Often yes, but avoid combinations with drospirenone-containing HRT unless closely monitored because of potassium risks. Most other HRT regimens can be used with standard monitoring. Discuss your exact formulation.
What dose is typical for acne in midlife?
Commonly 50-100 mg daily, adjusted to effect and tolerance. Start lower if you run low blood pressure.
How long before I see results?
Acne improves by 6-8 weeks, best by 3 months. Chin hair softens over months and still needs hair removal. Scalp hair: think 6-12 months.

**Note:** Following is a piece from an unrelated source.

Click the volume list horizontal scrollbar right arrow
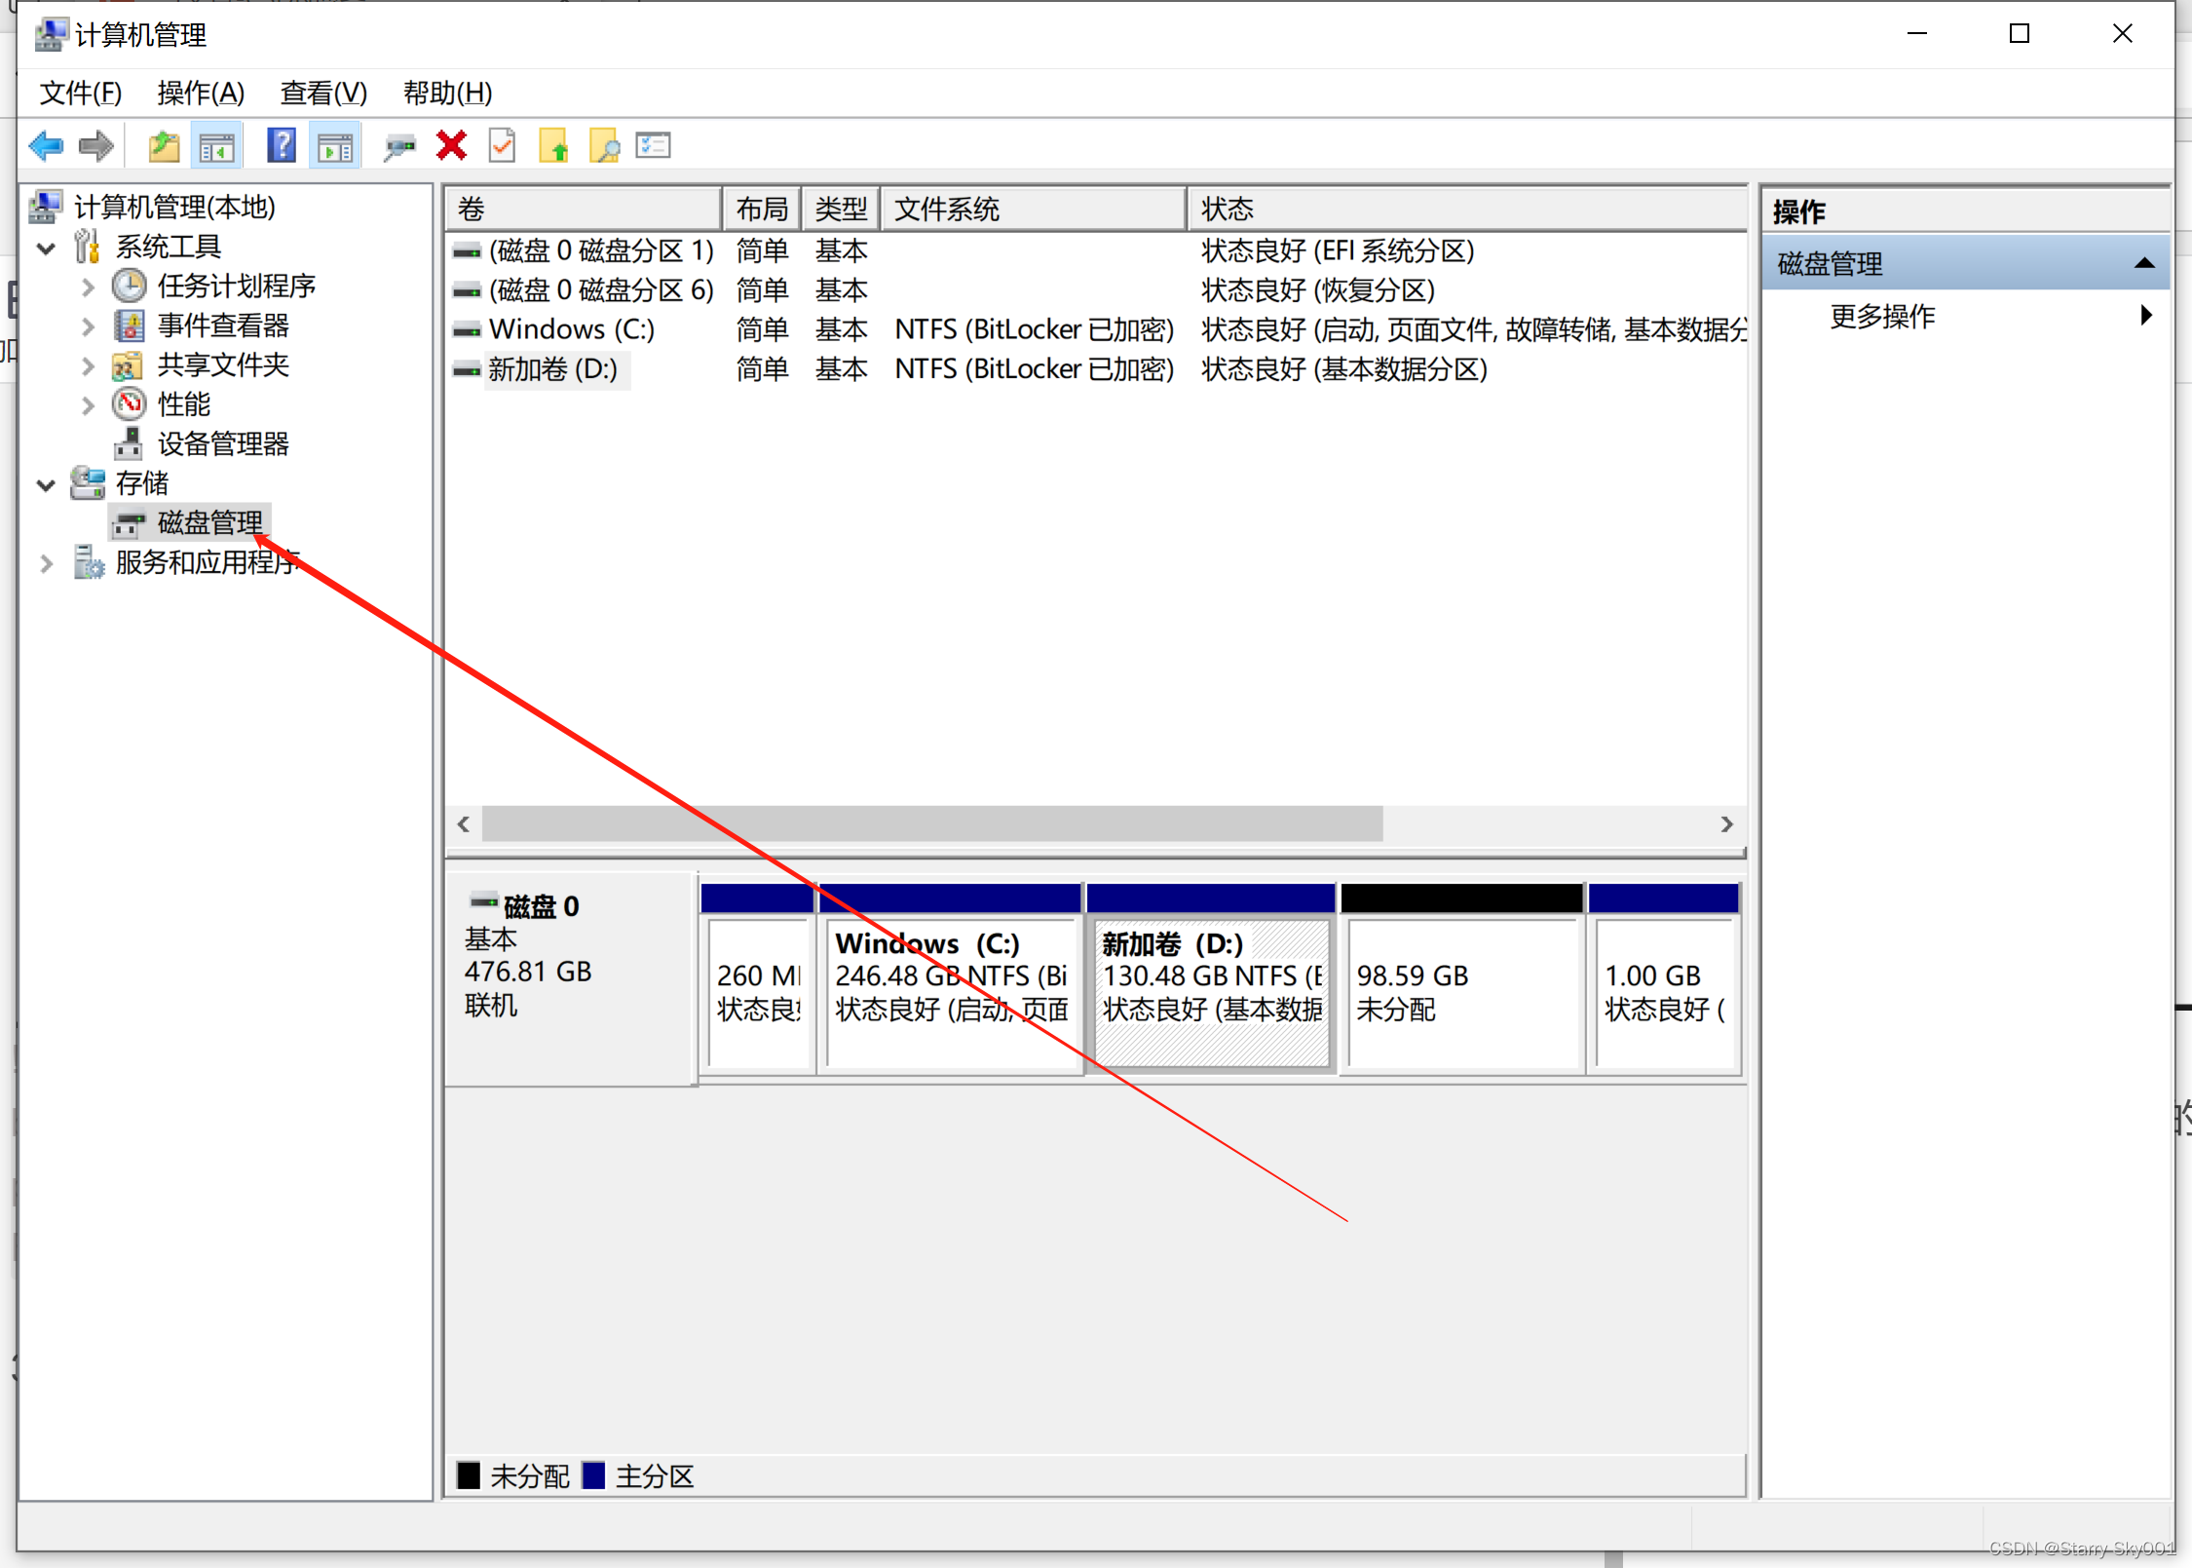Viewport: 2192px width, 1568px height. point(1726,824)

Is hair shedding normal at first?
A brief shed can happen when treatments shift hair cycles, but talk to your clinician if it’s marked or prolonged-iron, thyroid, and menopause transitions can all play a part.
What about eplerenone instead?
Eplerenone is a more selective aldosterone blocker with fewer hormonal side effects, but less data for acne/hirsutism. It still raises potassium and needs monitoring.
Is this licensed for acne/hair in the UK?
It’s off-label for dermatology uses, though widely used. For cardiovascular uses, it’s licensed. Off-label prescribing is common when evidence and experience support it.
Any cancer risk?
Evidence to date hasn’t shown an increased breast cancer risk with spironolactone use in women treated for acne/hirsutism; large observational datasets are reassuring. Always individualise based on personal history and risk factors.
What if my potassium is high?
Stop the drug and contact your clinician. They’ll repeat labs, review interactions (ACEI/ARB, supplements, dehydration), and advise next steps.
Can diet help my acne while I’m on it?
Yes. Lower glycaemic load and moderating skim milk/instant whey protein can help in some people. Combine with a gentle retinoid and non-comedogenic sunscreen.
Evidence anchors used here: NICE NG23 (Menopause: diagnosis and management, updates 2024-2025), NAMS 2023 position statement on hormone therapy, AAD acne guidelines 2024, British Menopause Society recommendations 2024, SKYLIGHT 1 & 2 fezolinetant RCTs 2023, PATHWAY‑2 spironolactone in resistant hypertension 2015, Sinclair et al. 2018 on female pattern hair loss, and safety data including Plovanich et al. 2015 on hyperkalaemia risk in healthy women on spironolactone.
Next steps and troubleshooting
If your main issue is hot flushes/night sweats:
- Ask for a symptom and risk review with your GP or menopause specialist. Bring a 2‑week symptom diary (time, severity, triggers) and your medical history.
- Discuss HRT if eligible. If not, ask about fezolinetant, venlafaxine, or gabapentin-and how quickly you should feel a change.
- Layer practical tools: cool bedroom, light bedding, limit alcohol at night, paced breathing. These won’t replace meds but do add up.
If your main issue is adult acne/chin hair:
- Consider spironolactone plus a topical retinoid and benzoyl peroxide. Many see fewer breakouts and less tenderness by 2 months.
- Check meds for clashes and get baseline labs first if you’re over 45 or on interacting drugs.
- If periods are erratic and you don’t want HRT, a progesterone-only method or nonhormonal contraception can sit alongside spironolactone to prevent pregnancy.
If your main issue is scalp hair thinning:
- Ask about combining spironolactone with minoxidil (topical or low-dose oral), iron/ferritin checks, thyroid tests, and protein adequacy.
- Photograph your scalp monthly in the same light; judge progress at 6-12 months, not 6 weeks.
- If shedding is brisk, get a clinician to rule out telogen effluvium from illness, low iron, or rapid HRT changes.
If you have high blood pressure too:
- Spironolactone helps resistant hypertension, but you need close monitoring, especially if you’re already on ACEI/ARB or have reduced kidney function.
- Stand slowly, hydrate, and track home blood pressures for the first fortnight after any dose change.
If dizziness, cramps, or odd heartbeats show up:
- Pause the drug and call your clinician. Ask for an urgent potassium and kidney function test.
- Check for silent culprits: new NSAID use, dehydration from a tummy bug, or a recent antibiotic like co‑trimoxazole.
Bottom line: spironolactone earns its keep for androgen-driven skin and hair issues many women battle during perimenopause and after. For hot flushes and night sweats, choose therapies proven to cool things down-and save spironolactone for the breakouts and bristles.